:: Text segment ::
'''

AN HON. MEMBER: Mr. Member, you're not going to tell anybody in the Environment minister's (Hon. Mr. Rogers') riding, are you?

MR. LAUK: Oh, they already know. We're going to send his latest speeches out to his constituency. It's nothing personal against the minister, Mr. Speaker.

As a member for Vancouver Centre I make the following demands of the government before this project proceeds: that the False Creek proposal receive federal support regardless of the form which the development schemes take; that the final plans include a large mixed-income housing project which must have priority over exhibition space; that existing plans for exhibition space be so designed that the buildings will be readily utilizable after the exhibition dates expire; that the rapid transit system be integrated into the plans immediately and that the government assure the people of the city of Vancouver that the transit system will be in place and operational as the project becomes completed; that the development scheme not proceed until a close examination of the effects which it will have on the downtown communities is undertaken. Those are five simple demands the government can easily and readily undertake, and not show their contempt once again for the people of the city of Vancouver.

It's little wonder the Premier gave this project to the first member for Vancouver South (Hon. Mr. Rogers). He needed a scapegoat in the city; he needed somebody to take the heat for the Annacis bridge and for B.C. Place. The price of a cabinet seat is to forget all those old speeches about how interested you are in the community and the city. Forget all those old speeches and those thoughts of why you got into politics in the first place.

[ Page 1905 ]

Do you know how that member got into politics? He opposed the lengthening of the runway at Richmond. Do you remember that, Mr. Speaker? Why was he opposed to the lengthening of the runway? It made too much noise. Wait until the Annacis Island bridge goes in. Noise? The daffodils will grow to one centimetre before they die off after a week in that area, when you get the Annacis Island bridge going in there.

'''

:: Source excerpt ::

'''

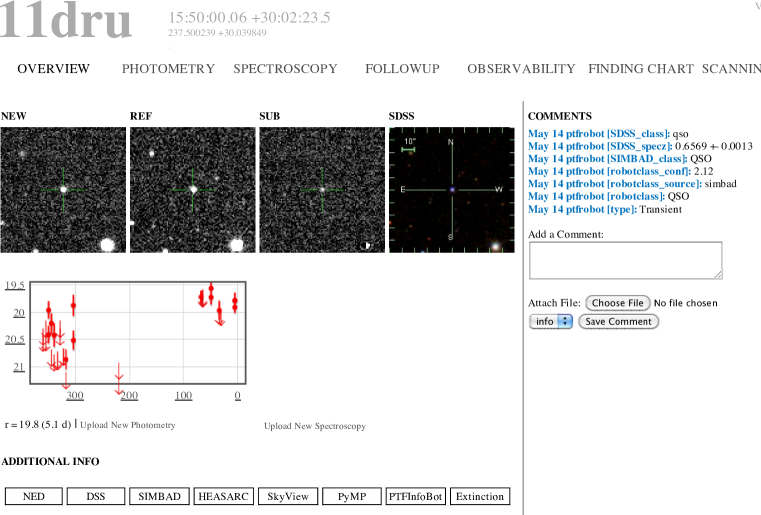This screenshot has width=761, height=515.
Task: Open the SDSS cutout image
Action: pos(451,189)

'''

:: Problem details ::
Continue the legislative debate transcript on the False Creek project, starting after its last sentence.

:: Answer to this problem ::
This is the brass ring that the Minister of Environment reached out for and grabbed. "Forget about the past. Forget about my commitments to the people of my constituency. Let's go for the whole bundle," he says.

I'm not entirely against the provisions of this bill, and I would like to support some aspects of it. I would like to support, if I could have a moment of your time, Mr. Speaker, the Barkerville Historic Park Development Fund. I think it's a good idea. It's long overdue, and we would have done it ourselves. Barkerville reminds me of this government — a ghost town. I was raised there.

HON. MR. HEWITT: Mr. Speaker, I enjoyed the comments made by the member for Vancouver Centre. The comment I found very interesting was the one about the economies of waste that he kept referring to. He mentioned this government being thrown out of office because of the economies of waste.

Interjection.

HON. MR. HEWITT: His waist is getting bigger. That's the point, Mr. Premier. That member's waist is getting bigger. He's running second only, I think, to the Leader of the Opposition.

He mentioned the economies of waste with regard to the government being thrown out of office. The only relationship I could make to that was what happened between 1973 and 1975. In fact, that party was thrown out of office because they wasted the people's funds. That's the only relationship I could make to the comments of the member for Vancouver Centre.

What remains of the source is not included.